**Records provided**
==================================================
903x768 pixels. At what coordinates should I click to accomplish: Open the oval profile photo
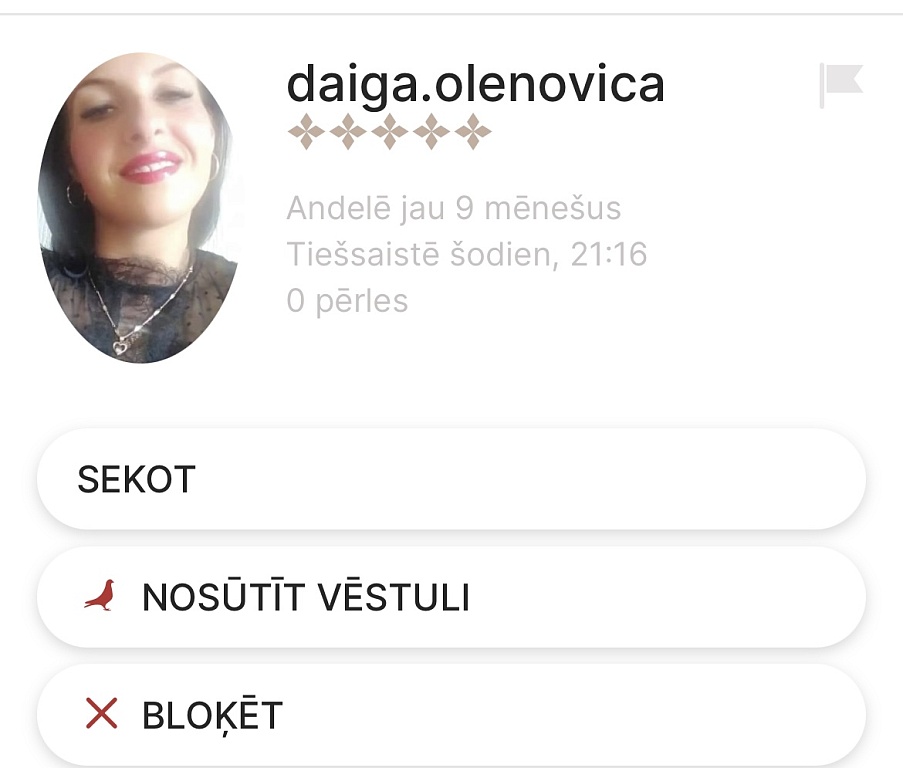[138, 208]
==================================================
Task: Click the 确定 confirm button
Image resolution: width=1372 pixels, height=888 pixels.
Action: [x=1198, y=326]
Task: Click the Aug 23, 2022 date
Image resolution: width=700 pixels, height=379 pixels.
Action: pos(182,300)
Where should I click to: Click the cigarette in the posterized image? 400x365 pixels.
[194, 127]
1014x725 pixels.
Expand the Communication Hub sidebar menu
==================================================
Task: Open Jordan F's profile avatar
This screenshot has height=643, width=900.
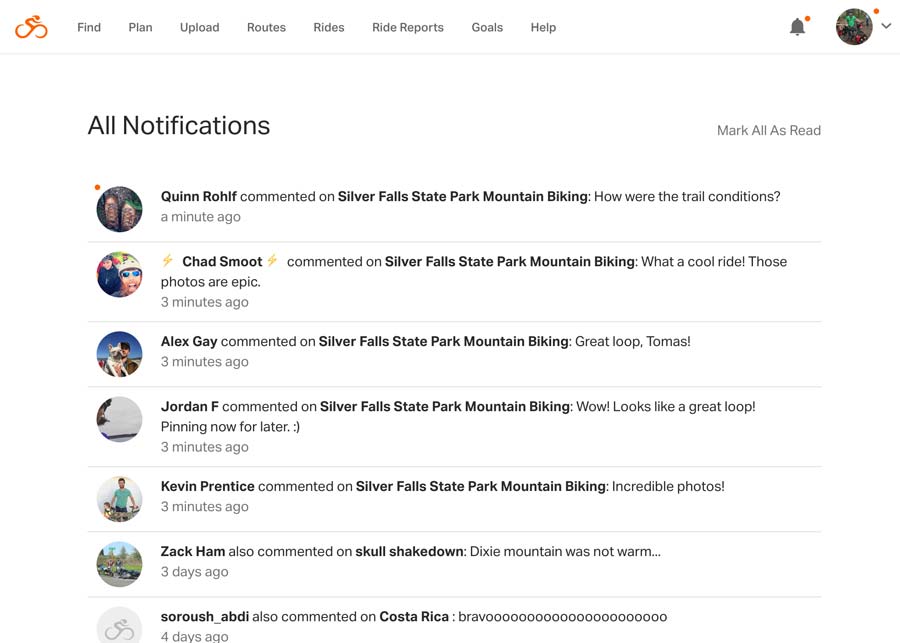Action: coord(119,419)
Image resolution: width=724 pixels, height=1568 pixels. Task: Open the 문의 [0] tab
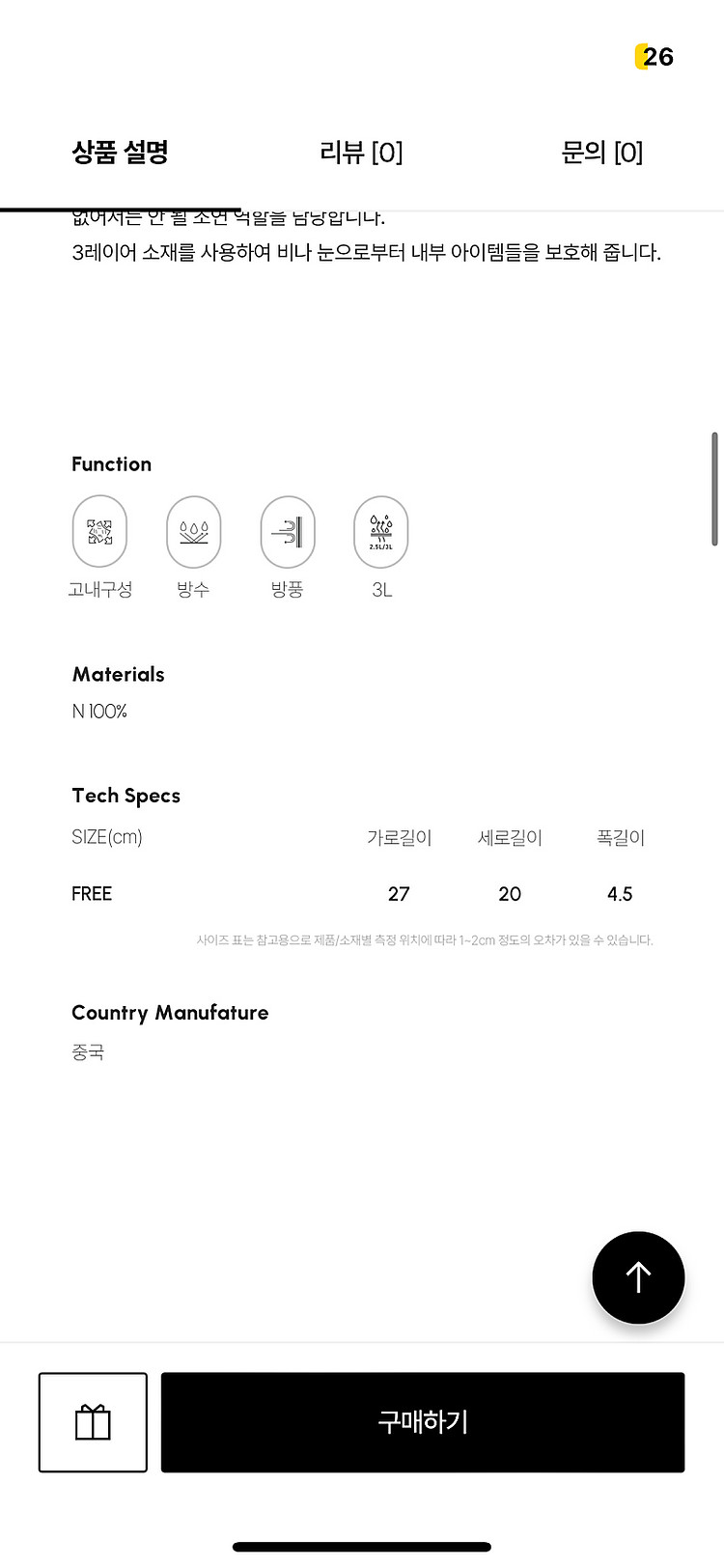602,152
==================================================
**Exercise**
From the entries above, restate word for word the lines from the line containing "1014x725 pixels." to the line containing "Expand the Communication Hub sidebar menu", both ends included, and nothing more.

**Result of the task**
1014x725 pixels.
Expand the Communication Hub sidebar menu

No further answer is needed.